Lines of data:
┏━━
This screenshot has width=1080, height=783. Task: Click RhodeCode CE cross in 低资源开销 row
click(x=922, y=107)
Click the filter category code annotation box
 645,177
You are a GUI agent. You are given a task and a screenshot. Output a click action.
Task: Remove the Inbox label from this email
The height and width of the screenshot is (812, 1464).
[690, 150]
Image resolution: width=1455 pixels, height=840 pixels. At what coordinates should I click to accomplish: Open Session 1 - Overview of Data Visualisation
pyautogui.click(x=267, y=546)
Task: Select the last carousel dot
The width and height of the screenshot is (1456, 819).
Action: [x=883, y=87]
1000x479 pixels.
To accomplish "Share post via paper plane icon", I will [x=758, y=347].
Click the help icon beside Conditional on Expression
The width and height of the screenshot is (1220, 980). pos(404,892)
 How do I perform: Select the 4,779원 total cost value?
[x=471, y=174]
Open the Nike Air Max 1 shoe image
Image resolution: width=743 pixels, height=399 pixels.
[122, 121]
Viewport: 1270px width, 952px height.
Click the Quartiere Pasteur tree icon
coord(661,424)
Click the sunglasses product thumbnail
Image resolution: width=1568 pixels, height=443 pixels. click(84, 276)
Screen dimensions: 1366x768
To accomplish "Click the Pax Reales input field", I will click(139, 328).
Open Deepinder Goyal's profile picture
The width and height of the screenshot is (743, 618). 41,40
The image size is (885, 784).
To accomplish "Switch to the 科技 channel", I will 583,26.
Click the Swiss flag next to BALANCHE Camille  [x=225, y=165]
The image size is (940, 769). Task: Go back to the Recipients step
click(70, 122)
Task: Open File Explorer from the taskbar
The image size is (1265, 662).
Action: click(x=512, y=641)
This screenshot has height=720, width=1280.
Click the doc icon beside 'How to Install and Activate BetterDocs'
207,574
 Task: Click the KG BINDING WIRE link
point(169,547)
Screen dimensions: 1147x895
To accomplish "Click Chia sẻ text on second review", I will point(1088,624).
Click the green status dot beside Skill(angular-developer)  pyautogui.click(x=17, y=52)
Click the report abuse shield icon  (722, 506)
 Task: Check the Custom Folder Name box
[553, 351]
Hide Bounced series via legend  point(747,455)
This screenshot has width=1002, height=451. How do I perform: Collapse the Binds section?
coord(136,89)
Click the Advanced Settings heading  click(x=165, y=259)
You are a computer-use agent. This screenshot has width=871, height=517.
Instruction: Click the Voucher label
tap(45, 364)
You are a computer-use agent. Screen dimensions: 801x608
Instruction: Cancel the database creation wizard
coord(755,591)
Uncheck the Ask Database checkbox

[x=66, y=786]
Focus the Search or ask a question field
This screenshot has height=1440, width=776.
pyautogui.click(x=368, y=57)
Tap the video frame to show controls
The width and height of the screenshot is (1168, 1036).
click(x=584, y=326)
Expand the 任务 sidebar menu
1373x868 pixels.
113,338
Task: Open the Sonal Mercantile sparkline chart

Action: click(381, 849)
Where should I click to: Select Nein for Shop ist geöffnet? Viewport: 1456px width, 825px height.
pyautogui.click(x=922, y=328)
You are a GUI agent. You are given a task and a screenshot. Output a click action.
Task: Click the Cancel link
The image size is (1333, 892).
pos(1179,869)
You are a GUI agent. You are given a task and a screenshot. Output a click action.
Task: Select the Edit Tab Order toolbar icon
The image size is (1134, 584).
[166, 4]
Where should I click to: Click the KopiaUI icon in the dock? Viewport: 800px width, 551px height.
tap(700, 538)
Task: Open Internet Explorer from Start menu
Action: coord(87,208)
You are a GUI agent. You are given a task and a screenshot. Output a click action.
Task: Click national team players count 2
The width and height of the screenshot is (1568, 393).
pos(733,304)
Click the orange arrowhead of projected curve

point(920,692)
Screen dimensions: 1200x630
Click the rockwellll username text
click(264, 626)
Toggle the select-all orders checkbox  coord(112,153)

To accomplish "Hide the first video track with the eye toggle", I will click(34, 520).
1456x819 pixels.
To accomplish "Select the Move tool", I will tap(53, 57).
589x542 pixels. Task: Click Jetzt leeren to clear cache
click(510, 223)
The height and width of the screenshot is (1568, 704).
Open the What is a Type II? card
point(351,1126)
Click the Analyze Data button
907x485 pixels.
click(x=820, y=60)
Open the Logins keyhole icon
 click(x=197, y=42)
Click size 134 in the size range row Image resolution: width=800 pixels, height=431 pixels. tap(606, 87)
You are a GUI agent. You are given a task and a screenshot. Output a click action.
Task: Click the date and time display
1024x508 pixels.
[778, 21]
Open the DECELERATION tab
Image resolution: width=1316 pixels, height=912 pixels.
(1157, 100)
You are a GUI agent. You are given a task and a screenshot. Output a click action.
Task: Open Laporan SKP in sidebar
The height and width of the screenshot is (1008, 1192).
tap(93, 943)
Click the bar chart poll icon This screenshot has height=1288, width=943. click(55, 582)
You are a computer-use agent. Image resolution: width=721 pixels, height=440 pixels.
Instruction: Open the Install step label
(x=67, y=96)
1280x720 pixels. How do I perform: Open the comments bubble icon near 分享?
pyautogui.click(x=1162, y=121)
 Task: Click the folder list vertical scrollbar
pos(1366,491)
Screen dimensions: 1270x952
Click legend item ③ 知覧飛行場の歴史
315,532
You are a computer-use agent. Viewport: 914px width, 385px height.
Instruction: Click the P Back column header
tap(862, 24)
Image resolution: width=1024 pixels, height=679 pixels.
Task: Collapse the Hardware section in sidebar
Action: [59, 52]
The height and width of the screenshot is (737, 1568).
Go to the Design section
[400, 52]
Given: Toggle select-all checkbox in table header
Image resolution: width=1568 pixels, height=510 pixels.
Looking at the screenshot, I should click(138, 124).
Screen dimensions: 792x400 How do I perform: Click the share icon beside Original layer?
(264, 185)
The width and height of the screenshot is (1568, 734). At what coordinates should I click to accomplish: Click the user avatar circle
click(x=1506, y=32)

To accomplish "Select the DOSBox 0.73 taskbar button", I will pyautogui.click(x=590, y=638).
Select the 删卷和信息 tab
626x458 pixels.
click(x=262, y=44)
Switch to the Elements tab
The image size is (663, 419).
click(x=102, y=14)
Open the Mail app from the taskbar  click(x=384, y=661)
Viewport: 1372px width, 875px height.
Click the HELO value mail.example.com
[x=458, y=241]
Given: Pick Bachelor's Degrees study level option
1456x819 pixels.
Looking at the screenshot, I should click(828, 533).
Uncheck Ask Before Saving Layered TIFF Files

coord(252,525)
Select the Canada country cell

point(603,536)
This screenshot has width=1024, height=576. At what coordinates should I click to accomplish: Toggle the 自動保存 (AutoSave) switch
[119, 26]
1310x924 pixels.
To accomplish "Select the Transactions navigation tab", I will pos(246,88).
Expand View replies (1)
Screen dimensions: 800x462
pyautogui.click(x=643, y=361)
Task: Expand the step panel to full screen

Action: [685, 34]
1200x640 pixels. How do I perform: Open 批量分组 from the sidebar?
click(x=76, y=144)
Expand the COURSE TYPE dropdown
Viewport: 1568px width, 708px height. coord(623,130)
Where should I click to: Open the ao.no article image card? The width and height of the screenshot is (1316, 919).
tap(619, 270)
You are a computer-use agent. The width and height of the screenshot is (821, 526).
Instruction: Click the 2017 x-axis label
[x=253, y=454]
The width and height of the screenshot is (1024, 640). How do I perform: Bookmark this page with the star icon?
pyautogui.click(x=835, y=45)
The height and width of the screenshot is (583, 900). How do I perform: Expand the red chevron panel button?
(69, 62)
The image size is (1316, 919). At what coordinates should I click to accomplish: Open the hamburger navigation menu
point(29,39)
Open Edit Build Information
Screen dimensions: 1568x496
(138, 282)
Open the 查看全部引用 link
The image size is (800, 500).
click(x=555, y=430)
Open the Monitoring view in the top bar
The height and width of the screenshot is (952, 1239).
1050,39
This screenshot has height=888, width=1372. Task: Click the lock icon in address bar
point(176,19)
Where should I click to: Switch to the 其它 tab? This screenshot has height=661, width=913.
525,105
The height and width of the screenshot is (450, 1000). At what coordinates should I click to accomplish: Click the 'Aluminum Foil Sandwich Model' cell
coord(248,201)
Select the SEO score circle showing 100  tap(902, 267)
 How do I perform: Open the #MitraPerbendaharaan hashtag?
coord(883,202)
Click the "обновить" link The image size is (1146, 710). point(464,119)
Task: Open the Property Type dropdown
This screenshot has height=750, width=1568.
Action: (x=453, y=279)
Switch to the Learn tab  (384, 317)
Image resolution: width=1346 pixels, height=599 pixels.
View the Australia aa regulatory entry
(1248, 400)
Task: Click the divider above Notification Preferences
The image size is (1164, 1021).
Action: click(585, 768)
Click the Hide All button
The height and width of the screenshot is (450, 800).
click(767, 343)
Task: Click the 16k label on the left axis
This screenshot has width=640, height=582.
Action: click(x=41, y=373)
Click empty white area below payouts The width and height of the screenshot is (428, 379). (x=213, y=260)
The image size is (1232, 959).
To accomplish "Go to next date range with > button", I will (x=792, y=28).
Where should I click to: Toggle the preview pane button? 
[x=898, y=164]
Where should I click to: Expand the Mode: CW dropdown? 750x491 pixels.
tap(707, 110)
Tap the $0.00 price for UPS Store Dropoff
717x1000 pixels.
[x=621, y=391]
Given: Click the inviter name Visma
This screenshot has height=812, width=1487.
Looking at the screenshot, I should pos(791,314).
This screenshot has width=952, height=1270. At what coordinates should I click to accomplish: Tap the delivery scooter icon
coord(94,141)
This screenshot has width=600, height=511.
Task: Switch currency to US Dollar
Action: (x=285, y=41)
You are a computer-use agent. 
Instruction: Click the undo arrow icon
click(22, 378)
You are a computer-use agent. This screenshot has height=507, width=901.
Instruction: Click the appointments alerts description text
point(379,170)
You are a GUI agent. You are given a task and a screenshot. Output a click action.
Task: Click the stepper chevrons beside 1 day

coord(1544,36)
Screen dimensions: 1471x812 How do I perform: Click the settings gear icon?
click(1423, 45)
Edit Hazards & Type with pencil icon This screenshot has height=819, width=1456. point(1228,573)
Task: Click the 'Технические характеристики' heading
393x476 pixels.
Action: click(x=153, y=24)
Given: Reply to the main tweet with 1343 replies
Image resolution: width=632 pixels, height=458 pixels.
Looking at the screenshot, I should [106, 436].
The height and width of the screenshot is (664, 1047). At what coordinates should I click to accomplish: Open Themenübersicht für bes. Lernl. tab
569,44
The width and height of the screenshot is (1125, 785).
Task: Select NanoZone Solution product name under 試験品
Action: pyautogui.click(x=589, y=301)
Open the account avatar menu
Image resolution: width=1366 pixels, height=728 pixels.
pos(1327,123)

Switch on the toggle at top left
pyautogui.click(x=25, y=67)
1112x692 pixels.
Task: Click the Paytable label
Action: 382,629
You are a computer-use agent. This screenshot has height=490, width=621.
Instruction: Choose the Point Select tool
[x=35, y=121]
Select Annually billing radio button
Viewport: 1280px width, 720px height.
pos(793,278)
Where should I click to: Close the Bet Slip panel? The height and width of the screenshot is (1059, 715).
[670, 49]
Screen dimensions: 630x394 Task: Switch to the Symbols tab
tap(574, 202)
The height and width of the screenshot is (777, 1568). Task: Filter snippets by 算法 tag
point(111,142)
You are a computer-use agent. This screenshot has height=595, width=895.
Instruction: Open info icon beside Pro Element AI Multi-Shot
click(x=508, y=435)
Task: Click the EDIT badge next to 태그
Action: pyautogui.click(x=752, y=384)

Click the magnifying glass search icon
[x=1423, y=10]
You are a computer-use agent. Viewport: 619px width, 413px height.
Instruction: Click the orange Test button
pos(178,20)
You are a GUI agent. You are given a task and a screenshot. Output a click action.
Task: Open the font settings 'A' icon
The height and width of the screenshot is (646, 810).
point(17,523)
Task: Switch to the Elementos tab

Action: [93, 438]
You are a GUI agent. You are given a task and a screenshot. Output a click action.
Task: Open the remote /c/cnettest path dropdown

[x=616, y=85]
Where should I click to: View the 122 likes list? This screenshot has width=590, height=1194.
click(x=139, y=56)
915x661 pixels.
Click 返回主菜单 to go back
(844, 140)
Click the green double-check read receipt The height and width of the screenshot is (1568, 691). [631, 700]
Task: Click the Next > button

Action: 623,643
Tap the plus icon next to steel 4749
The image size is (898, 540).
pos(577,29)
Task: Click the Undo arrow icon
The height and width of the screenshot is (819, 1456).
┗━━
| The request |
Extract and repeat verbatim the lines of the listing between the line holding "You are a computer-use agent. Viewport: 619px" and the line holding "Click the green double-check", inclusive.

| Result |
You are a computer-use agent. Viewport: 619px width, 413px height.
Instruction: Click the orange Test button
pos(178,20)
You are a GUI agent. You are given a task and a screenshot. Output a click action.
Task: Open the font settings 'A' icon
The height and width of the screenshot is (646, 810).
point(17,523)
Task: Switch to the Elementos tab

Action: [93, 438]
You are a GUI agent. You are given a task and a screenshot. Output a click action.
Task: Open the remote /c/cnettest path dropdown

[x=616, y=85]
Where should I click to: View the 122 likes list? This screenshot has width=590, height=1194.
click(x=139, y=56)
915x661 pixels.
Click 返回主菜单 to go back
(844, 140)
Click the green double-check read receipt The height and width of the screenshot is (1568, 691). [631, 700]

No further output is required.